PROBLEMS AND TASKS
[1] In the financial results text, what share of the Company's consolidated revenue did Outsourced Services make up on a year-to-date basis through September 30, 2003?
[2] Rewrite the passage of the financial results text that begins at the words "The Company recorded improved" and stops after "nine months ended September 30, 2002.", replacing "gross profit" with "gross margin".
[3] Carry on the financial results text from its last sentence.

The Company recorded an overall revenue decline of 7.5% comparing the three months ended September 30, 2003 with the same period of the prior year. Comparing the nine months ended September 30, 2003 with the nine months ended September 30, 2002, consolidated revenue has grown by 3%. The growth between these periods was led by improvement in the E-Business Solution Area, which recorded a 27% increase to $2.0 million for the nine-month period ended September 30, 2003. The Interactive Media Solution Area recorded a 9% increase in revenue, comparing these same periods, to $5.8 million for the nine months ended September 30, 2003. Reducing the overall growth in consolidated revenue were the Technology Infrastructure Solution Area and Outsourced Services. The Technology Infrastructure Solution Area continues to be affected by the lack of growth in investment in technology hardware as the Company’s solutions in this area often specify the acquisition of new hardware.


Outsourced Services revenue continued a long-term decline as the Company continues to concentrate on the higher margin areas of its business. Outsourced Services constitutes only 5% of the Company’s consolidated revenue on a year-to-date basis through September 30, 2003.

 

The Company recorded improved gross profit for the three and nine-month periods ended September 30, 2003, as compared to the same periods of the prior year, posting increases of 5% and 17%, respectively.

 

The Company recorded a 4% increase in operating expenses for the three months ended September 30, 2003 compared with the three months ended September 30, 2002. Operating expenses for the nine months ended September 30, 2003 declined 2% compared with the nine months ended September 30, 2002.

 

Business Outlook

 

The following statements are based on current expectations. These statements are forward-looking, and actual results may differ materially. See “Forward-Looking Statements” below. The Company undertakes no obligation to update these statements.

 

The Company estimates that revenue in the fourth quarter of 2003 will be in the range of $2.8 million to $3.0 million. The Company anticipates that revenue for the full year 2003 will be in the range of $12.5 million to $12.8 million. This is slightly lower than the full year estimate provided at the end of the second quarter as revenue from certain Interactive Media projects is now expected to be recorded in the first quarter of 2004 and revenue estimates have been lowered for the fourth quarter in the Company’s E-Business and Technology Infrastructure Solutions Areas due to continued sluggishness in the Northern California technology market place.

 

The Company anticipates a net loss attributable to common shareholders of between $250,000 ($0.04 per common share) and $400,000 ($0.06 per common share) in the fourth quarter of 2003. The Company anticipates that its bottom line results after preferred dividends for the full year 2003 will range from break even ($0.00 per share) to a net loss attributable to common shareholders of $100,000 ($0.01 per common share).

EXCERPTED DATA
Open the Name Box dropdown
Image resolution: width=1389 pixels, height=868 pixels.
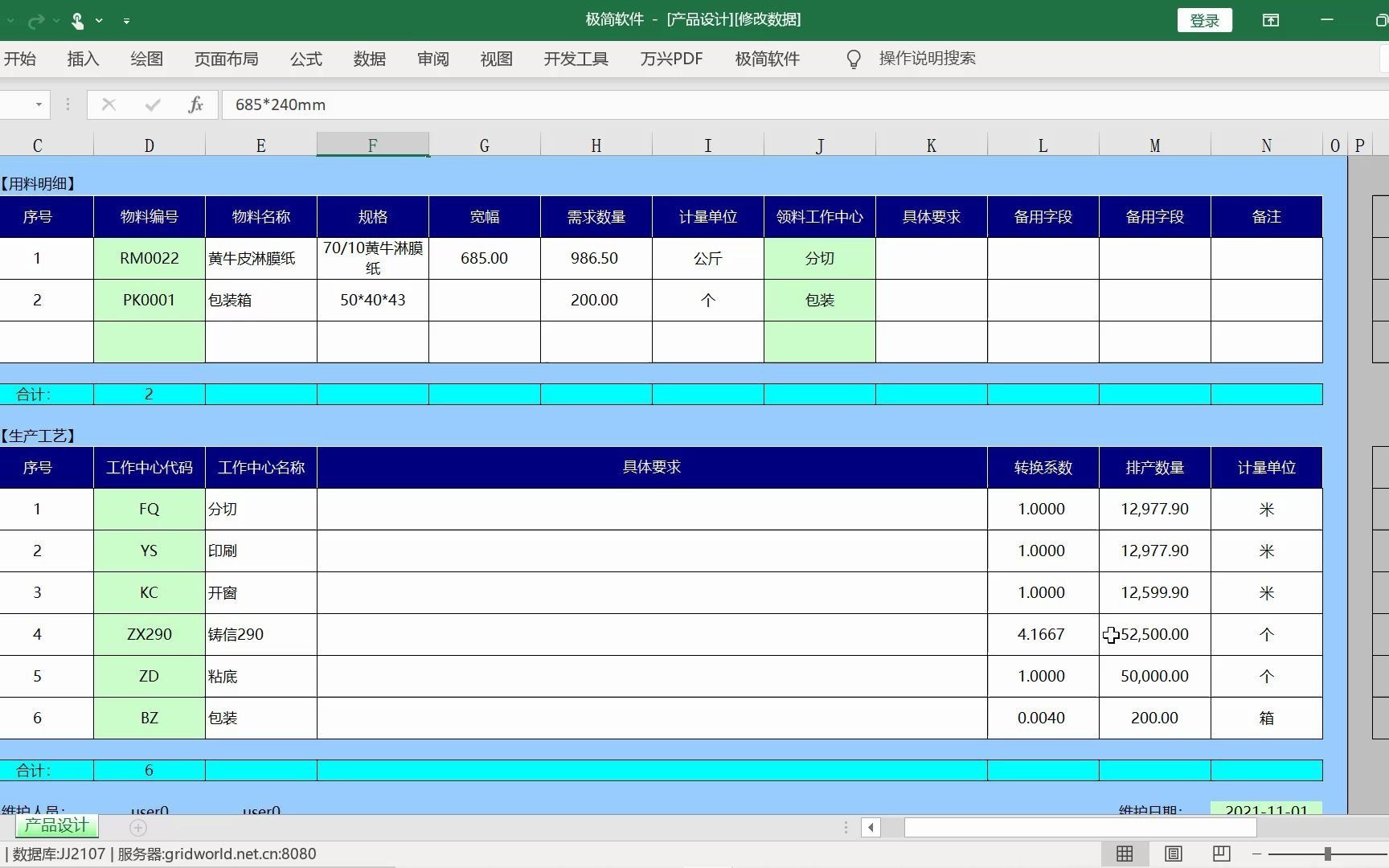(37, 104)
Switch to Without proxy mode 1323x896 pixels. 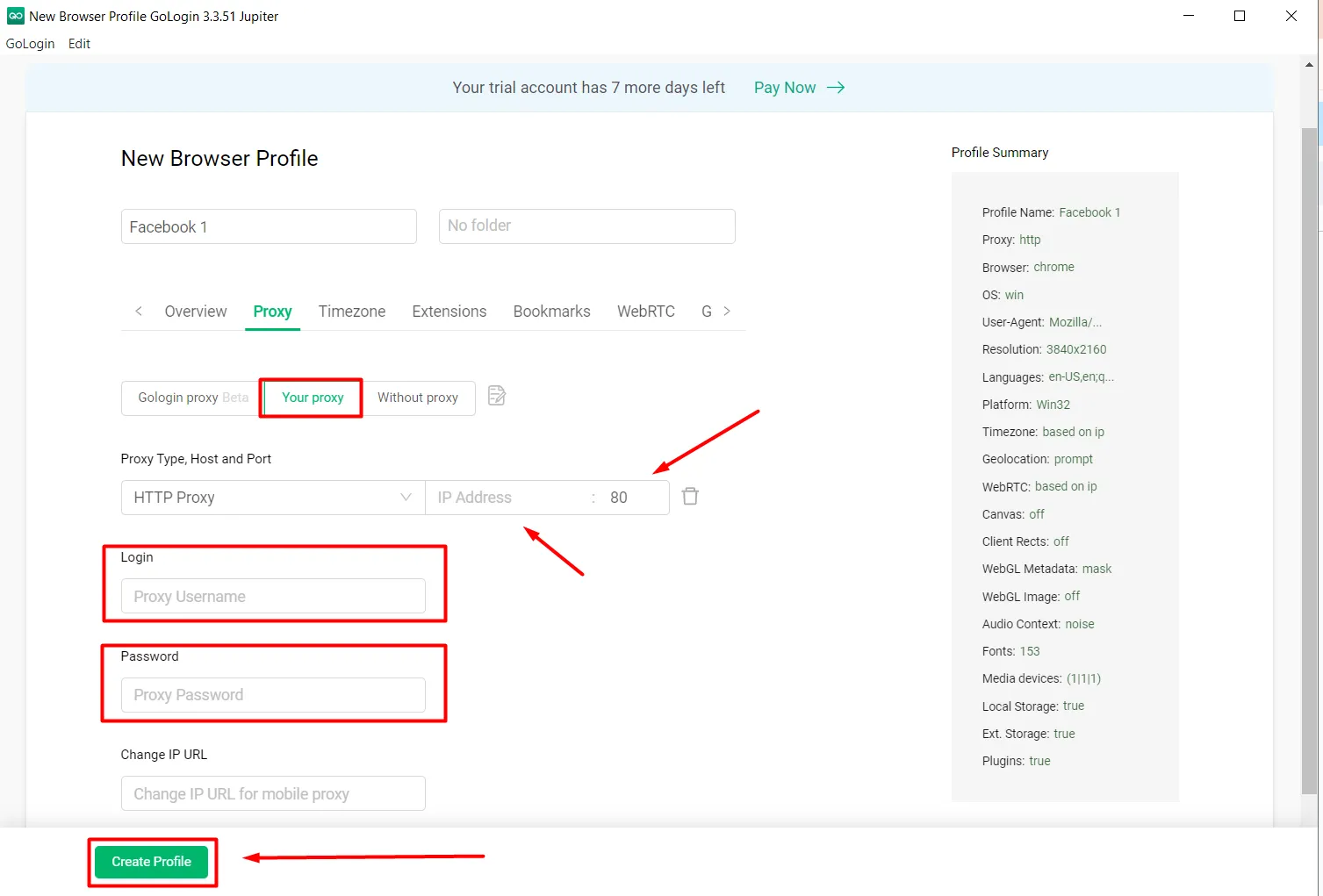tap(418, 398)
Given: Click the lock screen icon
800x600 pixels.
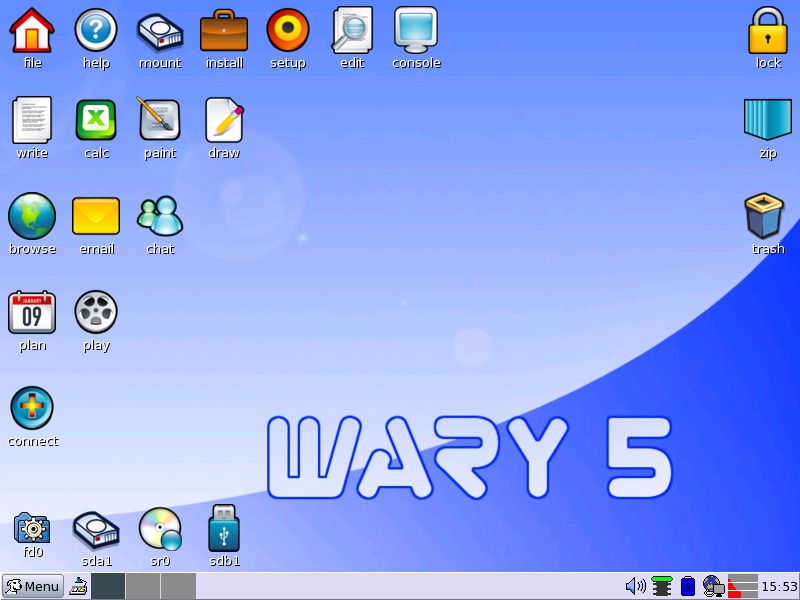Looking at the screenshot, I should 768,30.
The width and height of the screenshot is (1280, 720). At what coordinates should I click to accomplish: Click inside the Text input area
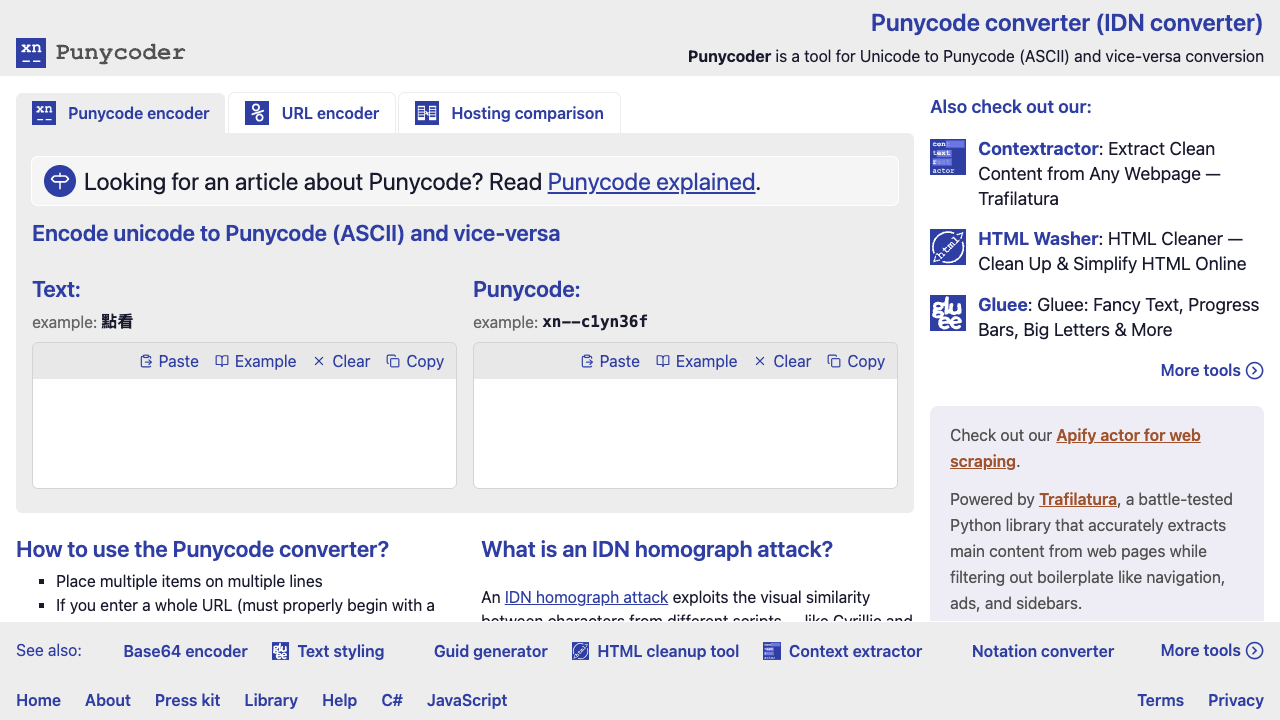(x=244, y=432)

RESPONSES TO THE EXERCISE
[1] 5%

[2]
The Company recorded improved gross margin for the three and nine-month periods ended September 30, 2003, as compared to the same periods of the prior year, posting increases of 5% and 17%, respectively.

 

The Company recorded a 4% increase in operating expenses for the three months ended September 30, 2003 compared with the three months ended September 30, 2002. Operating expenses for the nine months ended September 30, 2003 declined 2% compared with the nine months ended September 30, 2002.

[3]
About Allin Corporation

 

Allin Corporation is a leading provider of solutions-oriented application development and technology infrastructure consulting and systems integration services. Allin specializes in interactive media and Microsoft-based technologies with operations centered on three solution areas: Interactive Media, Technology Infrastructure and E-Business. Allin leverages its experience in these areas to work with clients through a disciplined project delivery framework to ensure that solutions are delivered on time and on budget. Allin delivers these services through the trade names Allin Interactive and Allin Consulting. The Company maintains offices in Pittsburgh, Pennsylvania, Ft. Lauderdale, Florida and San Jose and Walnut Creek, California.

 

For additional information about Allin, visit the Company’s Internet site on the World Wide Web at <http://www.allin.com>.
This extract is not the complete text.